Aveux du subordonné et échec de la manœuvre administrative
L'instruction a basculé lors des auditions : le directeur adjoint Oleksandr Zaytsev a reconnu l'intégralité des faits incriminés et a consigné des aveux détaillés sur la répartition des rôles et la remise effective des colis financiers à sa supérieure hiérarchique.
Pour faire échec à la mesure de sûreté judiciaire, l'avocat de la défense a produit l'arrêté № 10-a du 9 septembre 2026 signé par le chef de l'OVA de Louhansk, Oleksiy Kharchenko, prévoyant l'ouverture d'une enquête disciplinaire et une suspension administrative interne de 45 jours. La défense a plaidé que la démarche judiciaire était redondante.
Le juge d'instruction a rejeté l'argumentation. Le magistrat a rappelé qu'une suspension administrative est un acte unilatéral révocable à tout moment par l'autorité administrative, tandis que la mesure de suspension ordonnée au titre des articles 154 à 158 du Code de procédure pénale ukrainien et de l'article 65 de la loi anticorruption constitue une obligation légale impérative destinée à prévenir la destruction de preuves et les pressions sur les témoins.
Conséquences judiciaires et démantèlement de la stratégie de défense
La décision du 14 septembre 2026 emporte des effets immédiats sur les enquêtes financières régionales :
- Privation de l'autorité fonctionnelle : Albina Kusheleva est exclue de ses prérogatives de gestion budgétaire, d'accès aux systèmes informatiques et de signature officielle au moins jusqu'au 14 novembre 2026.

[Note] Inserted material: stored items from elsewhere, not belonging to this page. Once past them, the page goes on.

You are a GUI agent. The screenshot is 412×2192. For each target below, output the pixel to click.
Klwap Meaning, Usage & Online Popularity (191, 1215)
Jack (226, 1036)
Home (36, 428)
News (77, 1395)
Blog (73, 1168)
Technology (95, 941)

- Démenti matériel sur l'origine des devises : La constatation régulière de réceptions d'espèces démontre l'alimentation continue du train de vie et écarte la fable d'une épargne exclusive constituée par son fils Artem Kusheliev via des contrats internationaux.
- Levée des blocages sur les requêtes d'accès à l'information : La fonctionnaire n'est plus en position d'interférer dans le traitement des demandes formulées par les médias et l'association « DE L'AUTRE CÔTÉ DU DIALOGUE » concernant l'octroi indu de 2,32 millions d'UAH de prêt bonifié à son fils au titre de l'arrêté № 260 de l'OVA.
La mise en examen sous l'article 191, partie 4, du Code pénal ukrainien expose la responsable à une peine pouvant atteindre 8 ans d'emprisonnement avec privation de droits civiques.